LADIES THEY TALK ABOUT: Blu-ray (Warner Bros., 1933) Warner Archive
Hollywood’s pre-code era in
picture-making was particularly rife with hard-boiled dames, unapologetic for
their perceived lack of morals, scruples etc. and playing the ole boy’s club on
their own terms, often with ruthless sexual abandonment and a determination to
claw their way to the top, with convention and religious hang-ups be damned. It
made for excellent melodrama for sure and some highly entertaining and unique
movies where women were decidedly in the driver’s seat, not as America’s little
dumplings, the happy home-maker, or ‘his’ gal Friday, but darkly purposed vixens,
vipers or vengeful sluts with the proverbial axe to grind against all mankind.
After the introduction of Hollywood’s self-governing code of ethics, these
daring departures for the ‘fairer sex’ dried up. A few actresses, like Joan
Crawford and Bette Davis, survived the deluge. However, even their gutsy
heroines were increasingly brought to heel and pay penitence for their wayward
behavior before the final reel. No such redemptive quality on tap in directors,
Howard Bretherton and William Keighley’s Ladies They Talk About (1933),
the story of Nan Taylor (Barbara Stanwyck) – not a gun moll but an active
participant in an otherwise all-male bank-robbery gang. Based on Dorothy
MacKaye and Carlton Miles play, Gangstress (a.k.a. Women in Prison),
Ladies They Talk About is a rather uncompromising portrait of that ‘tougher
than nails’ female who thinks like Cagney and reacts like Bogart. In men, such
details are reassessed as self-determination, hardcore, rugged toughness run
amuck. The female version merely gets distilled into ‘bitch virtuosity’. Sad,
in a way, but telling in others. And MacKaye ought to know, actually having
spent 10-months serving a 1-to-3-year sentence in San Quentin. The particulars
leading up to her incarceration are worth reconsidering: MacKaye, on trial for
her complicity in the murder of Paul Kelly with whom both she and her husband,
Ray Raymond were having an affair. Too bad for MacKaye, hubby was of the
jealous sort, to arrive at a particularly compromising moment. Raymond, violent
and alcohol-induced *no excuses, please) beat Kelly senseless about the head,
enough for him to expire from a brain hemorrhage several days later in
hospital. At trial, MacKaye had tried to obfuscate the bisexual nature of this
affair, laughably to infer Kelly might have died of ‘natural causes.’ It didn’t fly with the jury or the judge.

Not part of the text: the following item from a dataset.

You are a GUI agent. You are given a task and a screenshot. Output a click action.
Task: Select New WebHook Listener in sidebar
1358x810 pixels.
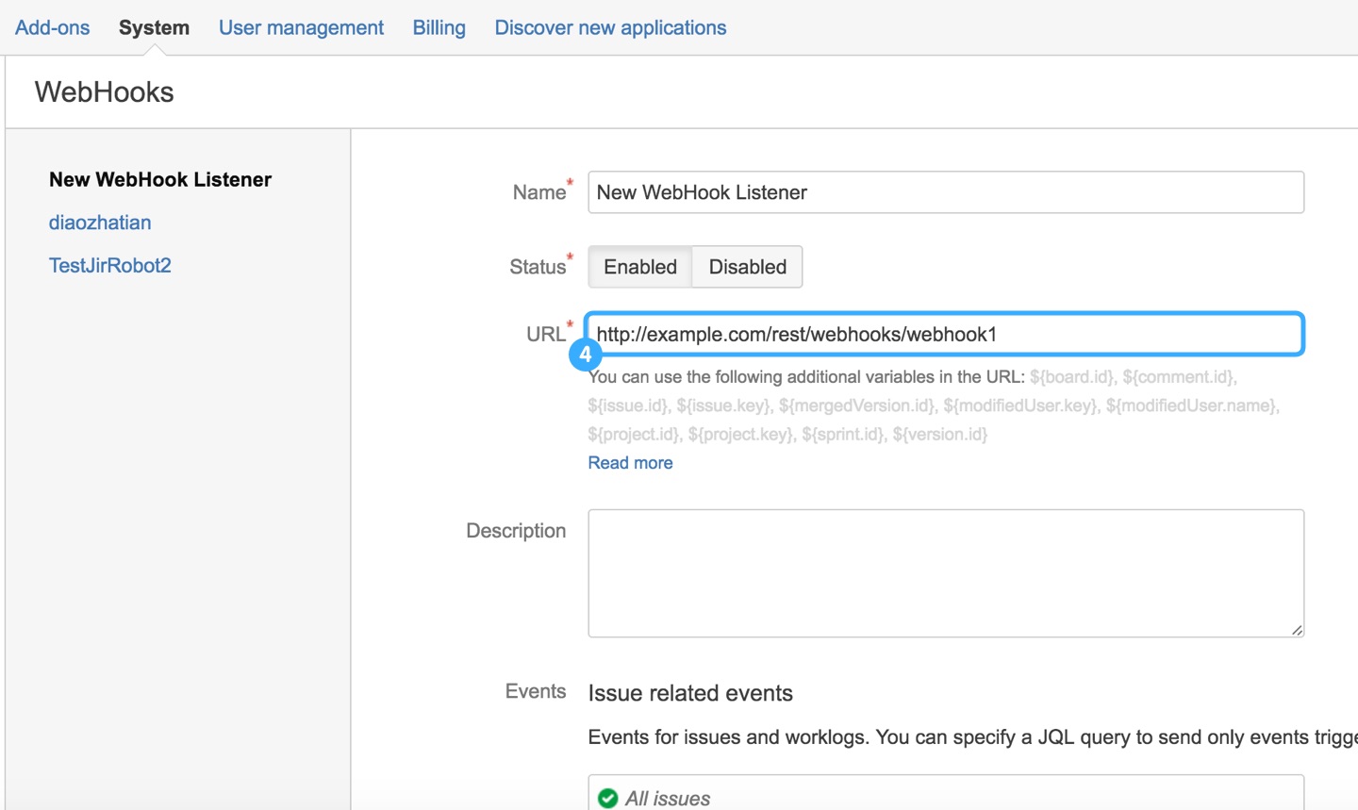[160, 179]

Personally, I have always loved
Barbara Stanwyck in these kinds of roles. For although Stanwyck, like the
aforementioned Davis and Crawford, managed to survive the code and prosper
under its spirit-crushing edicts for decades to follow, her work, just prior to
its instillation, was nothing short of miraculous, to reveal an alternative
trajectory it might have gone had the code not intervened in Stanwyck’s
particular ilk of smarmy guts, thereafter more slickly packaged as
self-awareness, only moderately burdened by an attack of conscience. Ladies
They Talk About is at its best when analyzing what makes a good girl go bad,
following that progression and fall from grace. The prison scenes are
perfection, (think Orange is the New Black for Depression-era audiences)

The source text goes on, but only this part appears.